▶ _WORK INSTRUCTION_
Pull every line that includes the word "Open" out of the data below and copy it.

(GIVEN INFORMATION begins)

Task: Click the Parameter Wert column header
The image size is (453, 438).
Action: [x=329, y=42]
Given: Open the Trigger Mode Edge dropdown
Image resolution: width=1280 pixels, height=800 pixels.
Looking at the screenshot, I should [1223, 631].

(GIVEN INFORMATION ends)
(GIVEN INFORMATION begins)

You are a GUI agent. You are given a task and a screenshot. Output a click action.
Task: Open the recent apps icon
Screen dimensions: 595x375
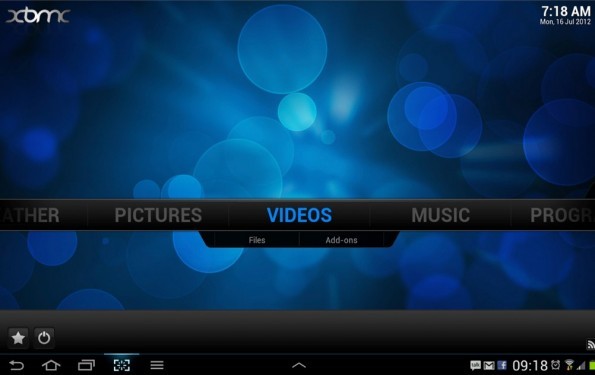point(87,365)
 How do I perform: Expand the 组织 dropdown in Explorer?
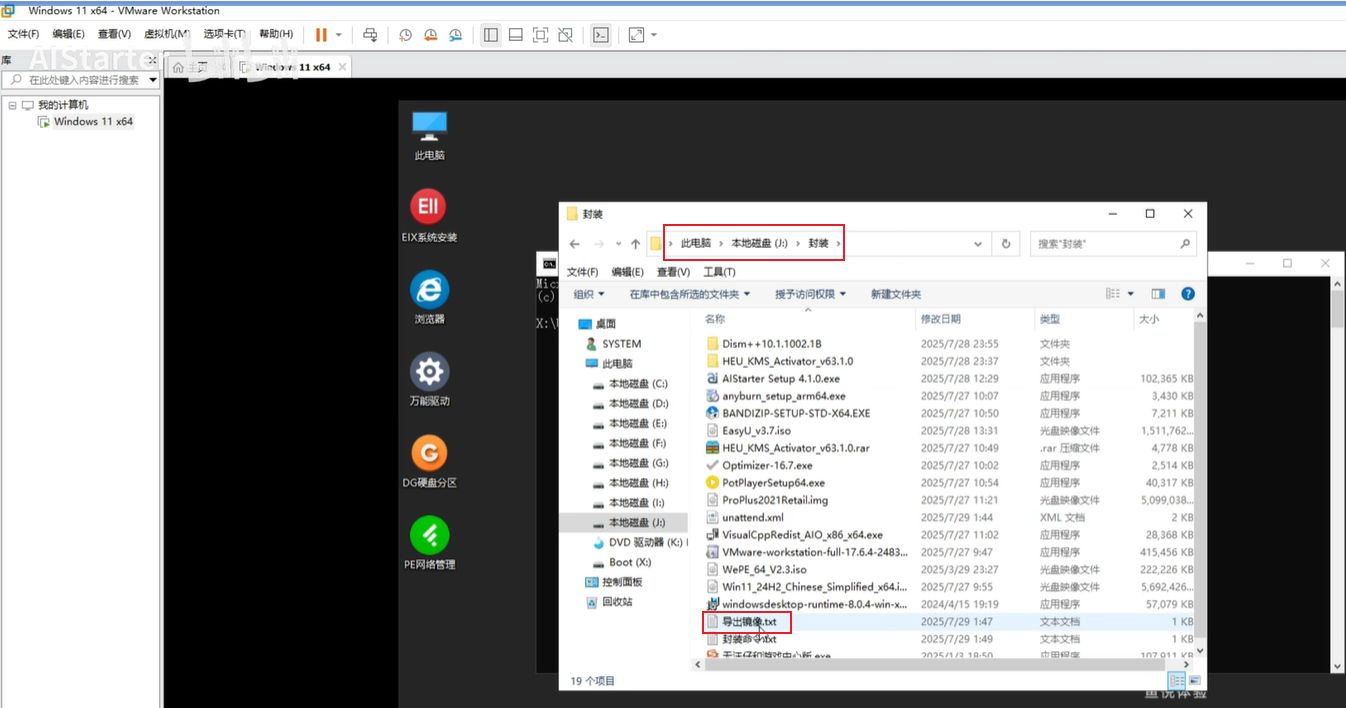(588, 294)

(GIVEN INFORMATION ends)

▶ _COMPLETED EXERCISE_
Given: Open the Trigger Mode Edge dropdown
Task: Open the recent apps icon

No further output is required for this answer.